Copyright © 2016 Belmonte Publishing LLC
Published by Belmonte Publishing LLC
M.S. Parker’s Club Privé
Check out the five other new stories in M. S. Parker’s Club Privé Kindle Worlds. Available now!
M.S. Parker’s Club Privé Kindle Worlds
Chapter One
Dax
I'd gotten pretty good at lying, especially these last few years. My mom would've said I was a little too good if she'd known just how often I did it, but half the time, I did it to protect her. I tried not to lie too much to her face, but lying to myself was a different story. I told myself all sorts of shit so I'd do what needed to be done. I was pretty sure that wasn't one of my lies. It had only been me and Mom my whole life, and since she got hurt, it'd been my job to take care of her.
Okay, so maybe I used that as an excuse not to get involved with anyone, but the truth was, once I fucked a woman, I really didn't have any further use for her. I was sure some people considered me an asshole for having that attitude, but I always made sure the woman I was with knew that going in. I made sure she got off, and I never treated her like trash, which was more than some guys, but she knew the whole time it was only sex.
Bryne Dawkins hadn't been any different. She wasn't any different.
Dammit.
As I looked down at her, some small part of me called me out for lying. The lighting in the hotel room was dim, but I didn't need bright light to be able to see her perfectly. Her bronze curls were soft against my skin, and it was all I could do not to run my fingers through them. Her eyes were closed, but I knew their exact shade of green. They’d haunted me from the moment I first saw them, the day she walked into DeMarco's & Sons.

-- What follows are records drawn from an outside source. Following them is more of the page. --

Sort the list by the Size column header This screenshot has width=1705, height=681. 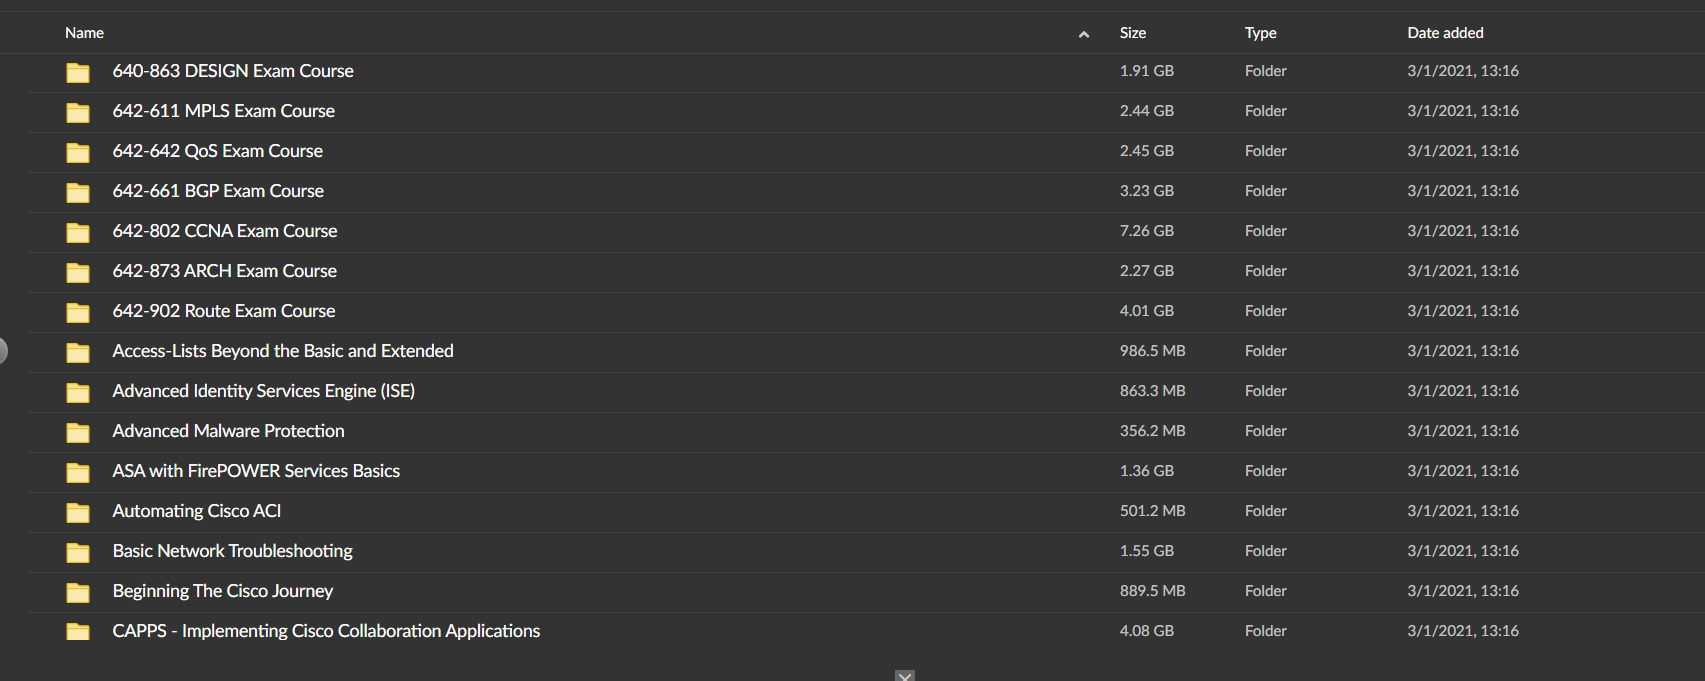click(x=1133, y=33)
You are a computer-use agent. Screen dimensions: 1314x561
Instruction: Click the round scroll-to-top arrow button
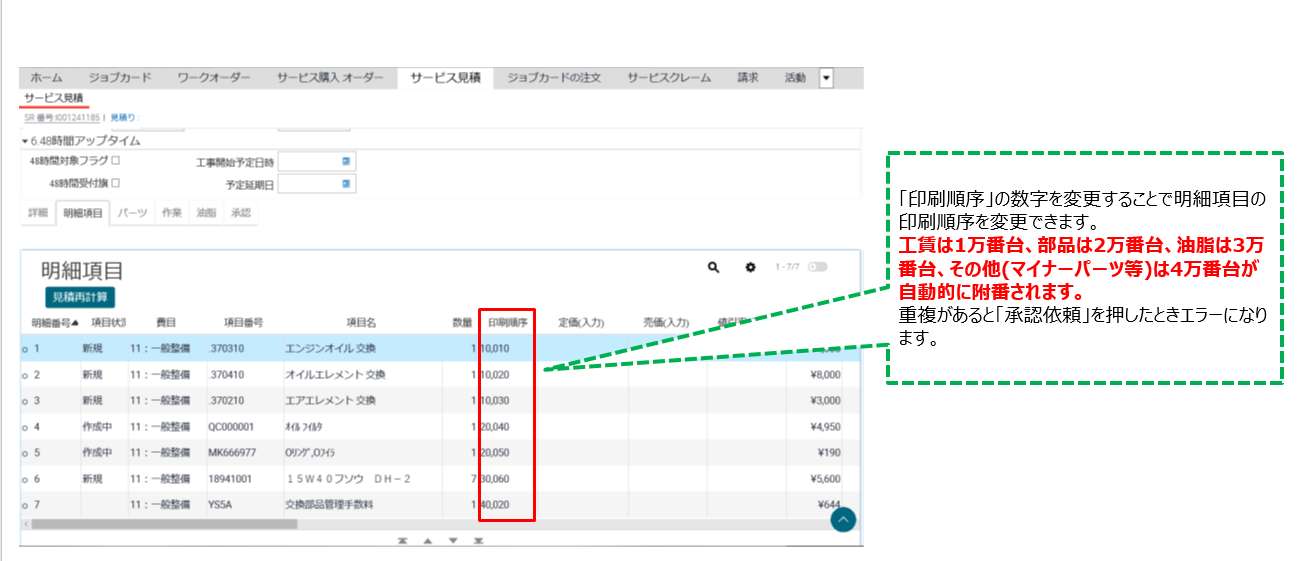tap(843, 519)
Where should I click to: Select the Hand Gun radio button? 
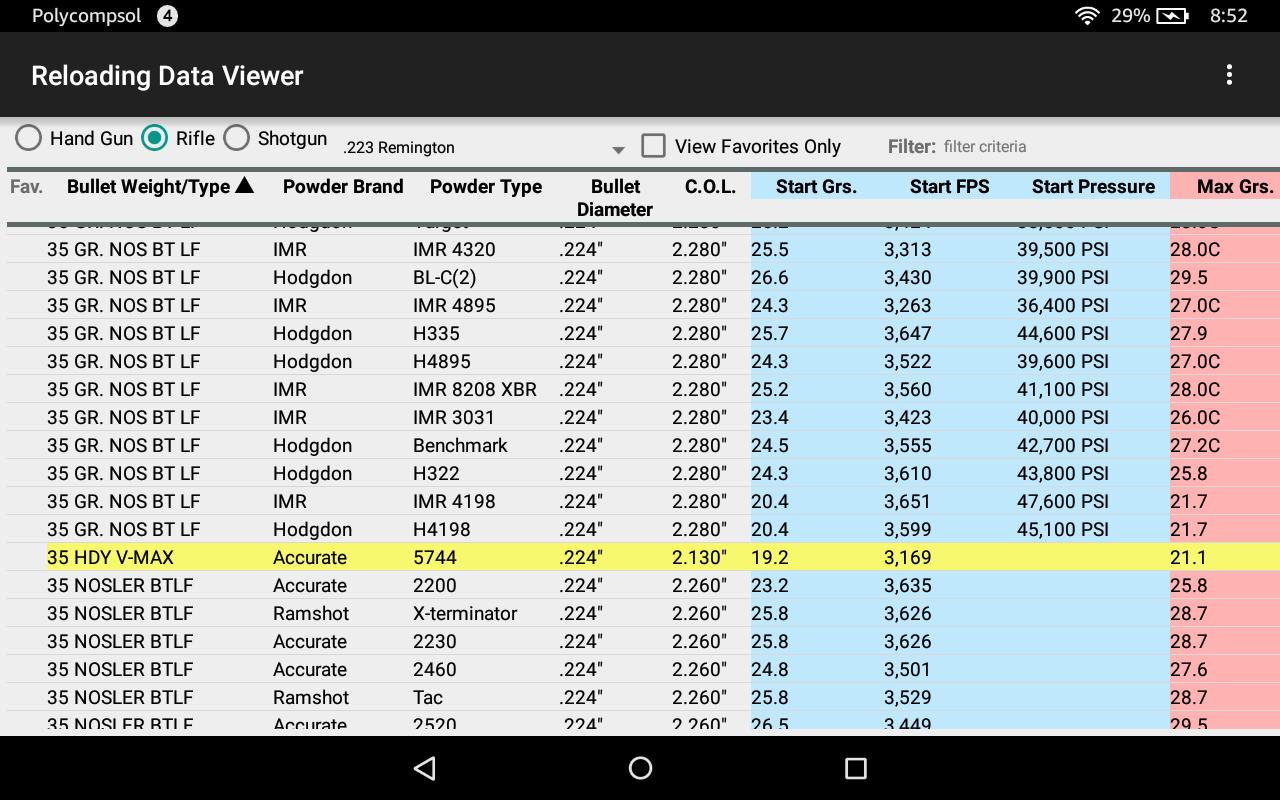click(x=29, y=138)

I told myself then that I just wanted to get hold of those soft curves, see what was hiding under those winter clothes. The moment I slid inside her though, I'd known once wouldn't be enough. I tried to deny it, tried to tell myself that she was out of my league. Hell, I'd known that from the second she walked into the shop, but it hadn't stopped me from wanting her. And getting her.
And she'd been nothing but trouble ever since.

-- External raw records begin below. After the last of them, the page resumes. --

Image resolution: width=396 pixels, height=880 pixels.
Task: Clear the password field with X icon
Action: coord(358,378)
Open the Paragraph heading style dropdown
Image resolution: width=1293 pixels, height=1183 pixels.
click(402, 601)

Georgie, my buddy, had been pissed when I told him to back off, so when she turned up again, I'd behaved like an ass to drive her away. Then her aunt had fired me from Club Privé, which meant I lost the better half of my income. Confronting Bryne hadn't done anything but confirm what I'd been trying to deny for days.
I still wanted her.
My stomach clenched as she shifted in her sleep, her naked body rubbing against mine. Fuck. Even after having her again, I wanted nothing more than to bury my face between her legs until she woke up calling out my name, then see how many more times I could make her come on my cock.
Except that would be a bad idea, and no amount of lying to myself would change the truth of that.
Bryne wasn't naive, but she was definitely innocent. Hell, I could almost taste it on her. This city could chew up and spit out girls like her, and it would happen even faster if she was near me.
I forced myself from the bed, careful not to wake Bryne as I did. I wouldn't be able to leave if she woke up. One look from her, and I'd have a condom on and be inside her before either of us could think about why it was a bad idea.
Grabbing up my clothes, I crept out into the living room to dress. I should've left as soon as I wasn't bare-ass naked, but even as I took a step toward the door, I remembered what it had been like to walk out that first time, the way my heart had twisted at the expression on Bryne's face when I'd given her those flippant lines.
I couldn't do that to her again. No matter how many lies I told myself about what I wanted or didn't want, that was one thing I couldn't lie about. Hurting her hurt me.
And I knew if I ever wanted to see her again, I couldn't just go. I had to let her know I wasn't blowing her off.
My eyes had adjusted enough to the darkness that I was able to make my way over to the hotel desk. I found a piece of paper and pen easily enough. Before I could second guess myself, I jotted down a quick invitation to dinner and hoped she would take it.
I could've left the note anywhere, but I made myself walk back into the bedroom and put it on the side of the bed where I'd been sleeping so she wouldn't miss it. I didn't want her waking up and thinking I'd left her without a second thought. Hell, she was in all my thoughts pretty much all the time. I'd been a walking hard-on since I met her and fucking her hadn't helped. I was already half-hard by the time I got on the elevator.
I ignored the surprised look the desk clerk sent my way as I walked through the lobby. I didn't need some condescending prick to tell me I didn't look like I belonged there. A shiver went through me as I stepped outside, and I hunched my shoulders, trying to bury myself deeper in my coat. I hadn't paid much attention last night to where I was, so it took me a moment to catch my bearings before deciding that I could make it to the subway without freezing my ass off. I tried to avoid spending money on taxis, but sometimes it was just too damn cold to do it any other way.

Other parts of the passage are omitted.